Hollande a dit dans Libération: « Jean-Luc Mélenchon n’est pas mon adversaire, ni même mon
concurrent. »

Interrogé pour savoir si cela l'aiderait que Mélenchon fasse un score élevé, Hollande a refusé de répondre. «Ce qui compte, c’est un bon score de François Hollande au premier tour, » a-t-il dit, ajoutant, « Moi, je suis dans une campagne présidentielle pour la gagner. »  

Les sondages indiquent que les intentions de vote pour Mélenchon atteignent 17 pour cent, ce qui le place en troisième position après Hollande et le président sortant Nicolas Sarkozy. Cette augmentation reflète le soutien aux propositions qu'il avance, telle l'augmentation du salaire minimum à 1 700 euros ( 2 223 dollars) et une taxe sur les richesses.

Mais ces propositions sont cyniques étant donné que Mélenchon, partisan de la politique droitière du défunt président François Mitterrand et du gouvernement de gauche plurielle du premier ministre Lionel Jospin, n'a aucune intention de les appliquer. (Voir Quelle est la politique du candidat du Front de gauche, Jean-Luc Mélenchon ? )

Ces signes de Hollande à l'intention de Mélenchon soulignent le fait qu'il compte sur Mélenchon pour lui fournir une façade de gauche pour sa propre campagne, malgré son programme droitier.

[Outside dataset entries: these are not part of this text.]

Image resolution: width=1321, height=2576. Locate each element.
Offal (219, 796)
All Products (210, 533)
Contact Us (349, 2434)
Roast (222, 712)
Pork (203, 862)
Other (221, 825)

C'est un réquisitoire à l'encontre de la politique de l'ensemble de la « gauche » bourgeoise, y compris du Front de Gauche, et de sa promotion de Hollande comme alternative à Sarkozy.

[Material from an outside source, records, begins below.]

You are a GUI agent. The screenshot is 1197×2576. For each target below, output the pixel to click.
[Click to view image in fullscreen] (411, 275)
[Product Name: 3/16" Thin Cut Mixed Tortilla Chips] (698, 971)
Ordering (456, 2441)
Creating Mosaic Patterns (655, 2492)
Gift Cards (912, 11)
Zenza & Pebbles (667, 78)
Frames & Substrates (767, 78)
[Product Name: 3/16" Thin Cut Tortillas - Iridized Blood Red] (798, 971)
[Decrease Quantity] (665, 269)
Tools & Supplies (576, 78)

Hollande compte sur le Front de Gauche, principalement constitué du Parti communiste stalinien et du Parti de Gauche de Mélenchon, et qui est mis en avant par le Nouveau Parti anticapitaliste, pour semer des illusions réformistes. Pendant ce temps, Hollande se présente comme l'unique candidat de « gauche » ayant une chance de l'emporter.

Ce n'est que la toute dernière manoeuvre de mauvaise foi de Hollande pour stimuler des illusions sur sa campagne dans la classe ouvrière. En février dernier, il avait fait une promesse creuse de taxer à 75 pour cent les revenus annuels dépassant un million d'euros. Un peu plus tôt le même jour, il avait promis de poursuivre la participation de la France à l'OTAN, d'accroître les attaques contre les immigrants et de maintenir le nombre d'années de cotisations imposées par Sarkozy pour obtenir une retraite à taux plein.

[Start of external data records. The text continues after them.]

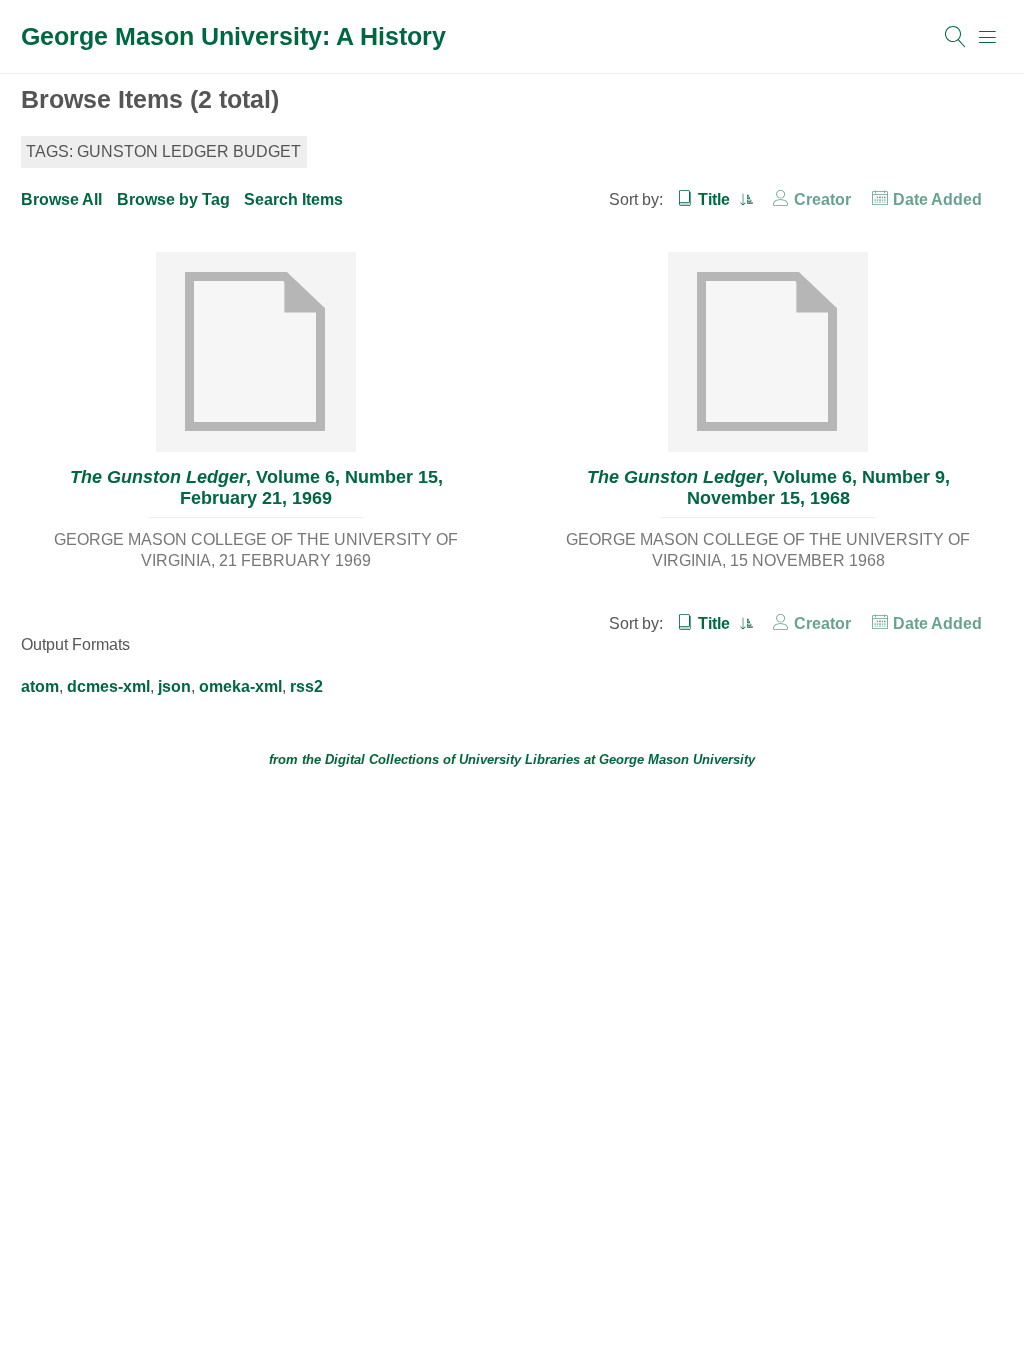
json (174, 686)
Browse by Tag (173, 199)
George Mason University (677, 759)
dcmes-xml (108, 686)
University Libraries (519, 759)
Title (716, 199)
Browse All (61, 199)
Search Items (293, 199)
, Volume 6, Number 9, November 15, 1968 (768, 487)
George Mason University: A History (233, 36)
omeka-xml (240, 686)
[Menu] (988, 37)
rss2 (306, 686)
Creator (822, 199)
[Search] (956, 37)
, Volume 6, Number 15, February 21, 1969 (256, 487)
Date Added (937, 199)
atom (40, 686)
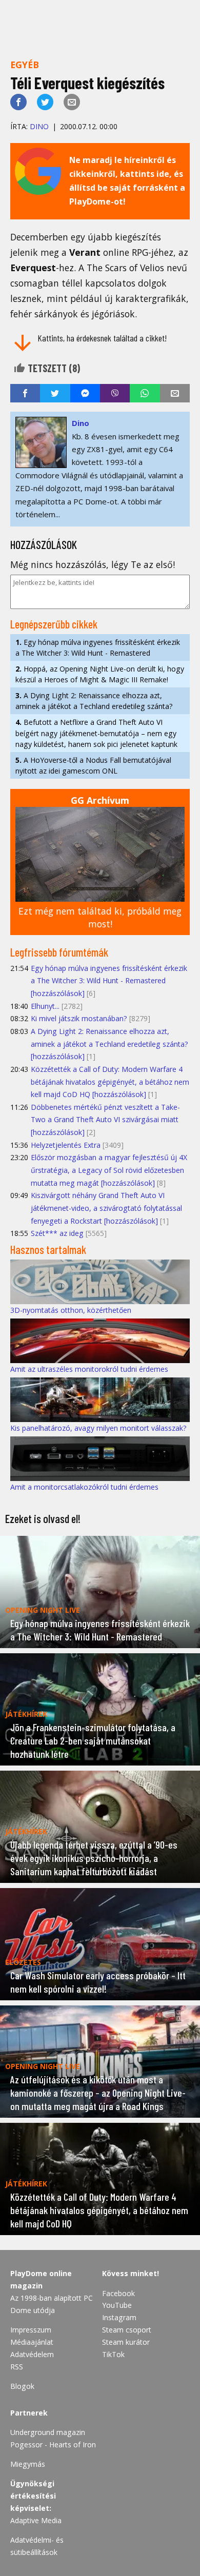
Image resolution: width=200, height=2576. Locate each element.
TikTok (113, 2354)
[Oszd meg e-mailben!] (72, 102)
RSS (16, 2366)
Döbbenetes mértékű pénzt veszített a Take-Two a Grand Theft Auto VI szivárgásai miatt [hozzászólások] (105, 1119)
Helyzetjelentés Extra (66, 1145)
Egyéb (24, 64)
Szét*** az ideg (57, 1233)
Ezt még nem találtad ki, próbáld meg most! (100, 917)
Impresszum (30, 2330)
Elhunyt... (45, 1006)
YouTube (117, 2305)
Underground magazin (47, 2432)
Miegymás (27, 2464)
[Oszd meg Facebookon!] (18, 102)
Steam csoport (126, 2330)
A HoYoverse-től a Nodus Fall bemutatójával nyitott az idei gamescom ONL (93, 765)
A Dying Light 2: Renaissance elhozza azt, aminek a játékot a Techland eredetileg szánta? (94, 701)
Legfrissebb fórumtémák (59, 952)
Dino (39, 126)
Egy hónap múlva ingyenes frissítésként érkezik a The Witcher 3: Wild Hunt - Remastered (97, 647)
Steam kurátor (126, 2342)
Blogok (22, 2386)
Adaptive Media (36, 2520)
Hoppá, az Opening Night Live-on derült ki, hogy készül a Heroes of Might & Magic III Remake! (99, 674)
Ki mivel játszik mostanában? (79, 1018)
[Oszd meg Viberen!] (115, 393)
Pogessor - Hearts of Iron (53, 2444)
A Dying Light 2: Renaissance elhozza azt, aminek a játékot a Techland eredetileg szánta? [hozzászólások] (109, 1043)
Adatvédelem (32, 2354)
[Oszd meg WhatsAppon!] (144, 393)
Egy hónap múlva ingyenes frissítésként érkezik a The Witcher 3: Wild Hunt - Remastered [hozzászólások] (109, 980)
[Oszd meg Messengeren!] (85, 393)
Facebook (118, 2293)
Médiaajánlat (31, 2342)
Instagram (119, 2317)
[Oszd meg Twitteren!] (45, 102)
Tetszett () (53, 368)
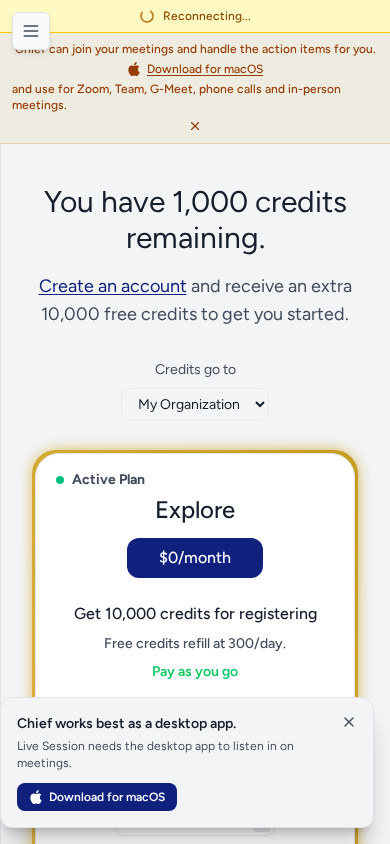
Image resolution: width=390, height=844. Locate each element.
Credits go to (195, 369)
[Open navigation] (31, 31)
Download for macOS (107, 797)
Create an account (113, 286)
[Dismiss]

Tout en lançant des signes à Mélenchon, Hollande donne des assurances ambiguës mais indubitables aux investisseurs qu'il va poursuivre les mesures d'austérité et supprimer des emplois pour restaurer la compétitivité internationale de la France. Il s'est vanté lors d'un récent meeting à Rennes: «On nous dit : 'Attention, la Gauche revient, elle va vider les caisses.' C’est fait ! ' Attention, la Gauche, si elle revient, va augmenter la dette.' C’est fait ! ' La Gauche va dégrader la compétitivité.' C’est fait ! Eh bien nous, nous ferons tout l’inverse. »

Hollande a clairement fait comprendre qu'il réduirait drastiquement les dépenses publiques afin de revenir à zéro déficit d'ici 2017, tout en prétendant de façon absurde que de telles mesures d'austérité seraient compatibles avec la poursuite de la croissance économique.

Il a aussi indiqué qu'il poursuivrait les interventions militaires françaises là où les intérêts impérialistes français étaient en jeu. Après avoir promis de maintenir la France dans la structure de commandement de l'OTAN et avoir soutenu l'intervention militaire de l'OTAN en Libye, il a promis de continuer à faire pression sur la Syrie.

Il a dit que « La Syrie sera un sujet extrêmement préoccupant, je ferai tout (et je n’ai pas de critique à faire sur la diplomatie française) pour que le Conseil de sécurité puisse enfin décider un niveau de sanction et d’intervention permettant d’en terminer avec les massacres. »

Si Hollande est élu, sa politique sera déterminée non pas par ses promesses de campagne mais par les exigences des marchés financiers d'accroître les coupes sociales et les attaques contre la classe ouvrière. Il a déjà laissé entendre de façon voilée qu'il abandonnera son programme s'il est soumis à la pression des marchés.

Dans une autre interview vendredi, le quotidien économique Les Echos a fait remarquer à Hollande: «vous souhaitez une initiative de croissance. Mais les marchés n’attendront peut-être pas » Le candidat du PS a répondu que sa «responsabilité de candidat, c’est d’envoyer un message de cohérence dans les choix et de confiance dans les engagements.» Néanmoins, comme Hollande a promis de réduire les déficits budgétaires, l'unique mesure « cohérente » consiste à appliquer des coupes sociales plus importantes.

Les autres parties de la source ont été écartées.